● **INPUT FOR THIS TASK**
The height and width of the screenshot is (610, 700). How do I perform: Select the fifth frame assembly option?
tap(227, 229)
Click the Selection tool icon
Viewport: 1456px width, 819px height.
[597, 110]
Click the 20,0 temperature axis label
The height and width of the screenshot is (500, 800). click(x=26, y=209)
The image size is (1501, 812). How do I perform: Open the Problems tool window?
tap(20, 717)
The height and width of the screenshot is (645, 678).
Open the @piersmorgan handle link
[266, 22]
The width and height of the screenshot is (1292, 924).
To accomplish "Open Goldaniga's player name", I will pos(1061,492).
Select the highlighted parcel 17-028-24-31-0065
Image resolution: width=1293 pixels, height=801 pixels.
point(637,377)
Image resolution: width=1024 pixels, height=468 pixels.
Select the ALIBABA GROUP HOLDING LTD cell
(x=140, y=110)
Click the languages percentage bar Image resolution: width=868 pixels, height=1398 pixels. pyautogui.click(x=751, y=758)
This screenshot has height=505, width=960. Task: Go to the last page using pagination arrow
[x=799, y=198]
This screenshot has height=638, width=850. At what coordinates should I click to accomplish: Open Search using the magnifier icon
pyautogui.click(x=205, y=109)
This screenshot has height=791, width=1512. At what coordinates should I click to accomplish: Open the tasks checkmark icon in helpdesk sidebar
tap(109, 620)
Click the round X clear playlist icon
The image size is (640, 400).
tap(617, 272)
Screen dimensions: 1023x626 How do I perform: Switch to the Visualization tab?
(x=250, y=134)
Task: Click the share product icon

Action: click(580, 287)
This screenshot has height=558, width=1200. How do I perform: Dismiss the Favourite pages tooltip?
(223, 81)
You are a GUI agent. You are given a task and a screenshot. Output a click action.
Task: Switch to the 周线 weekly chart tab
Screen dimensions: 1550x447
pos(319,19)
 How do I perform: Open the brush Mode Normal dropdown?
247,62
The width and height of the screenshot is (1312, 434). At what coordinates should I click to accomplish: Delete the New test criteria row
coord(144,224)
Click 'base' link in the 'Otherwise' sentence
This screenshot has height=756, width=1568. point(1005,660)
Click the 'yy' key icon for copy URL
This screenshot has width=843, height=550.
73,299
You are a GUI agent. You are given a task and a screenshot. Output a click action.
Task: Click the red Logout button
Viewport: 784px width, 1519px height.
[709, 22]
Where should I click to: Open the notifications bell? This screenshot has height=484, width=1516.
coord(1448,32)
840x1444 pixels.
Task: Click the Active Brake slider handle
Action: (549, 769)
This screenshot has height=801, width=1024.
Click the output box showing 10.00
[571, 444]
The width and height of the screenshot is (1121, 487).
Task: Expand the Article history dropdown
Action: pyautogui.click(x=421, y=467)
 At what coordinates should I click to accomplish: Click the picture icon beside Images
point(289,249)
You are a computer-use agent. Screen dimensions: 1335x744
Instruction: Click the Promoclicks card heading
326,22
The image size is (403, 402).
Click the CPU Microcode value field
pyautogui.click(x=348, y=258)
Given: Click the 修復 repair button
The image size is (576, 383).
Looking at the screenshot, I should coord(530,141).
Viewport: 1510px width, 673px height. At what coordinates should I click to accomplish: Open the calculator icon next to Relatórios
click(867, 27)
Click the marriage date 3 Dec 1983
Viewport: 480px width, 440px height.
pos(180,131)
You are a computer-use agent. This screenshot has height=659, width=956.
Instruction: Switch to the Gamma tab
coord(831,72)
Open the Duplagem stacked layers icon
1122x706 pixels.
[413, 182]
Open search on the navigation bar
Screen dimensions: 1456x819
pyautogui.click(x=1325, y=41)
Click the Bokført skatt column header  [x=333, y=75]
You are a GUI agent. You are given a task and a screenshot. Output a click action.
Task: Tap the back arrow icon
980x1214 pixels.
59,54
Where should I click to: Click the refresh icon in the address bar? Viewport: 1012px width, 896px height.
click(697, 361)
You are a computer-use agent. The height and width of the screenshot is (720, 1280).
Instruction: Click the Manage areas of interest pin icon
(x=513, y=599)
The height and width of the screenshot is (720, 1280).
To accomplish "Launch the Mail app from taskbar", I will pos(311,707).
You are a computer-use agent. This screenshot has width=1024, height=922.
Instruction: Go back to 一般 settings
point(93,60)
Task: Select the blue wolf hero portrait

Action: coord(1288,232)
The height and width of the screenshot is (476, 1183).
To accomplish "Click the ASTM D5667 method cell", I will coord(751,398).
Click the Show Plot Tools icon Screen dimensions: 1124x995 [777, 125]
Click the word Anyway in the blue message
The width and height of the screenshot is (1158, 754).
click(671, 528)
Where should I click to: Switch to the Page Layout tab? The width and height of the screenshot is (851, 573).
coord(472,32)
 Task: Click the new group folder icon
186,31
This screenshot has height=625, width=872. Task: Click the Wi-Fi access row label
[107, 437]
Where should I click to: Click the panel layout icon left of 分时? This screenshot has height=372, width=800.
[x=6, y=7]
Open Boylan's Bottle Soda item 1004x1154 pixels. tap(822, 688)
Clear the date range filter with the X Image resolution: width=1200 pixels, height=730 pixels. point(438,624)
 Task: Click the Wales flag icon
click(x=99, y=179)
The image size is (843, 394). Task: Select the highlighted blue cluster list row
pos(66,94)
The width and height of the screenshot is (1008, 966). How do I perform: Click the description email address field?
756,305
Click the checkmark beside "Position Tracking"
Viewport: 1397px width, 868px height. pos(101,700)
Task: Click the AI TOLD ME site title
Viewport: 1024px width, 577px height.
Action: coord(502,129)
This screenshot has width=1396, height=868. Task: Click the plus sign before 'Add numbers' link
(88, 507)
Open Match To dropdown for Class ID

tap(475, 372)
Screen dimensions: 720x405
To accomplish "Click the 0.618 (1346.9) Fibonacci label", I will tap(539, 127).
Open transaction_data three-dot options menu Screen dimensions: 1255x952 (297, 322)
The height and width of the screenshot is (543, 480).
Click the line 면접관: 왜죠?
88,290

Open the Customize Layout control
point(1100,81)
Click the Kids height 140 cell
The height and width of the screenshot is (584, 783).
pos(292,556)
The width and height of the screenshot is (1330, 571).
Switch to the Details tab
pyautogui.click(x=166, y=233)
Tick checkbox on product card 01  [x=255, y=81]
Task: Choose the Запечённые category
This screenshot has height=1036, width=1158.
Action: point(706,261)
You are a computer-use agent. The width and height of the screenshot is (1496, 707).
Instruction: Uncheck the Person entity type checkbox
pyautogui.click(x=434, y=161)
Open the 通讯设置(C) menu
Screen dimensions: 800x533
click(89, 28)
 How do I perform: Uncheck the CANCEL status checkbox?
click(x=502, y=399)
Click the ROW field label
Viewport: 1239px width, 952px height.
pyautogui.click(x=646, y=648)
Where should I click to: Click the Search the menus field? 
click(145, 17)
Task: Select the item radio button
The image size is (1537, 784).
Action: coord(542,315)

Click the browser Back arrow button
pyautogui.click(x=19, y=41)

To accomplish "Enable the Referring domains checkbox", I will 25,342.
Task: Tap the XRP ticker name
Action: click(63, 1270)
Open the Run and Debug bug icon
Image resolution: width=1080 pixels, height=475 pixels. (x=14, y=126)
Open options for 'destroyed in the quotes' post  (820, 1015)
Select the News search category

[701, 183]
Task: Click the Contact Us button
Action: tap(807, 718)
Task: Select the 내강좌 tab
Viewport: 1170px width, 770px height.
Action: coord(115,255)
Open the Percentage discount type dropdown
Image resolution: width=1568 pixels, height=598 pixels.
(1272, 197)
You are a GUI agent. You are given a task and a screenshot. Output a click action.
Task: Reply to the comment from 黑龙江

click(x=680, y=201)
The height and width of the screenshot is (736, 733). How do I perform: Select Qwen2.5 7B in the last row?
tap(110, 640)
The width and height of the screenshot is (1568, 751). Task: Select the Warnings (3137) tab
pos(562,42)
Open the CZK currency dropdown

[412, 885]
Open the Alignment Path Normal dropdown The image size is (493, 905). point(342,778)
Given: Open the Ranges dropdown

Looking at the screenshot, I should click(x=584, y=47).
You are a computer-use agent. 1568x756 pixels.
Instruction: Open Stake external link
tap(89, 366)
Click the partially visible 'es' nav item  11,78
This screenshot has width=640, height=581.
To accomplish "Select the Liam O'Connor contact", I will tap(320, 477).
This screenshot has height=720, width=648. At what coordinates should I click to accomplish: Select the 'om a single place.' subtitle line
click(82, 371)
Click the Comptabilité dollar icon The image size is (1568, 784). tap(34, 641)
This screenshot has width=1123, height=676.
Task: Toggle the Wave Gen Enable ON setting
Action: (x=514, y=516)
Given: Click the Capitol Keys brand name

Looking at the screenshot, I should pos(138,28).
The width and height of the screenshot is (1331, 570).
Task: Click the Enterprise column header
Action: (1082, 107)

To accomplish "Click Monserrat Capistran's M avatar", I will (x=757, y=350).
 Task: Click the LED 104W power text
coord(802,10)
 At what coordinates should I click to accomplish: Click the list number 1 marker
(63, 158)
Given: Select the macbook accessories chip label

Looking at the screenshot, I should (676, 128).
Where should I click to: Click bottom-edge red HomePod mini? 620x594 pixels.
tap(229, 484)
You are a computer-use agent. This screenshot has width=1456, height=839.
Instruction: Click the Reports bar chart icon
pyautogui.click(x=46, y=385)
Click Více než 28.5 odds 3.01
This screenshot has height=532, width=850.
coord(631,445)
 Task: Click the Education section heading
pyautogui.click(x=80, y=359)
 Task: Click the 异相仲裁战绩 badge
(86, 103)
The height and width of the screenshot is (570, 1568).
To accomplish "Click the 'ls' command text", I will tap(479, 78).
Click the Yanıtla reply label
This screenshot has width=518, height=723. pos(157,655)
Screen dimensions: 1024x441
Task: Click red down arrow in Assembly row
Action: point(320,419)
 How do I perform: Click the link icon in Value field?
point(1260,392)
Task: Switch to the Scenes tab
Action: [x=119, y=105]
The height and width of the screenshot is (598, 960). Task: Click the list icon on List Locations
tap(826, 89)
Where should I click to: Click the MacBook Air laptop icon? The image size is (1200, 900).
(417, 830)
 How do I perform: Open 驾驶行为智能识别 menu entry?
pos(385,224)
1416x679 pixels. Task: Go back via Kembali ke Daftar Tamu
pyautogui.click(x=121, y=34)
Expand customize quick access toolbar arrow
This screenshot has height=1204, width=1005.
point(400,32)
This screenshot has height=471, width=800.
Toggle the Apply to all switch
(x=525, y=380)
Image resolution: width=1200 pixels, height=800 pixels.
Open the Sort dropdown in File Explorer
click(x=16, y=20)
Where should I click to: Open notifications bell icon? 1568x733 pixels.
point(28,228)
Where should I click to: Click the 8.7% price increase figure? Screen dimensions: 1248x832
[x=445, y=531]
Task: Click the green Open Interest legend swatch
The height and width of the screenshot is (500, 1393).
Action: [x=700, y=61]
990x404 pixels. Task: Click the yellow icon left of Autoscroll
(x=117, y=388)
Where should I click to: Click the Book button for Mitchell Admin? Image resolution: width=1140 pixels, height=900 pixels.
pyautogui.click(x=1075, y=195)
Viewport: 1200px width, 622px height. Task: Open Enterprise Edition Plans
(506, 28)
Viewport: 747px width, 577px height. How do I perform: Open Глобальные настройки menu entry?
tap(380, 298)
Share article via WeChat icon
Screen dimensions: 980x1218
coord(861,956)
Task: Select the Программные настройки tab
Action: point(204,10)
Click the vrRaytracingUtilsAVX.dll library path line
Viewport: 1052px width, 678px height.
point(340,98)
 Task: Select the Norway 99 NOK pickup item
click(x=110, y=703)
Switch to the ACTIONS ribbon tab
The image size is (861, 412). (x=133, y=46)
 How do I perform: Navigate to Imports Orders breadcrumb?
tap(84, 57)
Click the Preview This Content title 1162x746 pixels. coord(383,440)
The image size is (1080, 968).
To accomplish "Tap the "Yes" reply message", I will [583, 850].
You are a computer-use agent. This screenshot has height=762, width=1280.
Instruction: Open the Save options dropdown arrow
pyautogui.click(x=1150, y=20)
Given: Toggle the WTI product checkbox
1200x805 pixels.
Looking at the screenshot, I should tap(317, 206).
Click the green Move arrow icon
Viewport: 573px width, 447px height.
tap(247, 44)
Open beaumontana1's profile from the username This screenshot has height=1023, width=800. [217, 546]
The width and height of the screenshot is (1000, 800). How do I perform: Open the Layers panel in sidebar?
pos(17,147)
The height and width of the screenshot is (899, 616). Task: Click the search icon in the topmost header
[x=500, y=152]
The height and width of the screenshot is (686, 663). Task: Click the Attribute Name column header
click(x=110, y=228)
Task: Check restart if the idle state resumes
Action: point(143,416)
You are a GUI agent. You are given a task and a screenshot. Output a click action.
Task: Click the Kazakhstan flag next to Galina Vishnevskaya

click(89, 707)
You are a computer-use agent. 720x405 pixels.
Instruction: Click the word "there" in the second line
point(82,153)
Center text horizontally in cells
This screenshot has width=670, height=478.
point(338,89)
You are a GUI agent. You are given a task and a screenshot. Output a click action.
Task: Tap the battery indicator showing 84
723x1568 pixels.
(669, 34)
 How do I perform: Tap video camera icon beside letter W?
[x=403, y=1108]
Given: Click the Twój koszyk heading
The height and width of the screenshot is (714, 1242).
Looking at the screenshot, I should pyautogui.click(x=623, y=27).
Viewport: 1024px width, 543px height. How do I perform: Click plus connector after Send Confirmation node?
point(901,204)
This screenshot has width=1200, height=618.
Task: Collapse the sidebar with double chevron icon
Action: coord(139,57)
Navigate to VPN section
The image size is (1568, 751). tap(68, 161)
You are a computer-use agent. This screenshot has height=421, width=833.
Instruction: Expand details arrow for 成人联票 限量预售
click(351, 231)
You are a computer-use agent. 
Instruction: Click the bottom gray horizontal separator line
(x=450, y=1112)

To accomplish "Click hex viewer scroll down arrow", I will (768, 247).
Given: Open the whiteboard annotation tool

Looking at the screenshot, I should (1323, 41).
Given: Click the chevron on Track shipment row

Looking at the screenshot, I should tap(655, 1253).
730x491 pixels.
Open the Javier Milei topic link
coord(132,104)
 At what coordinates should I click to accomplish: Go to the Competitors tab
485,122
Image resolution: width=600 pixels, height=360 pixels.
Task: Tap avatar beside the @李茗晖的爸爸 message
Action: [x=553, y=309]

● **PROMPT**
When a line among the entries above contains "date", copy it.

● **SOLUTION TO THIS TASK**
Click the marriage date 3 Dec 1983
Clear the date range filter with the X Image resolution: width=1200 pixels, height=730 pixels. point(438,624)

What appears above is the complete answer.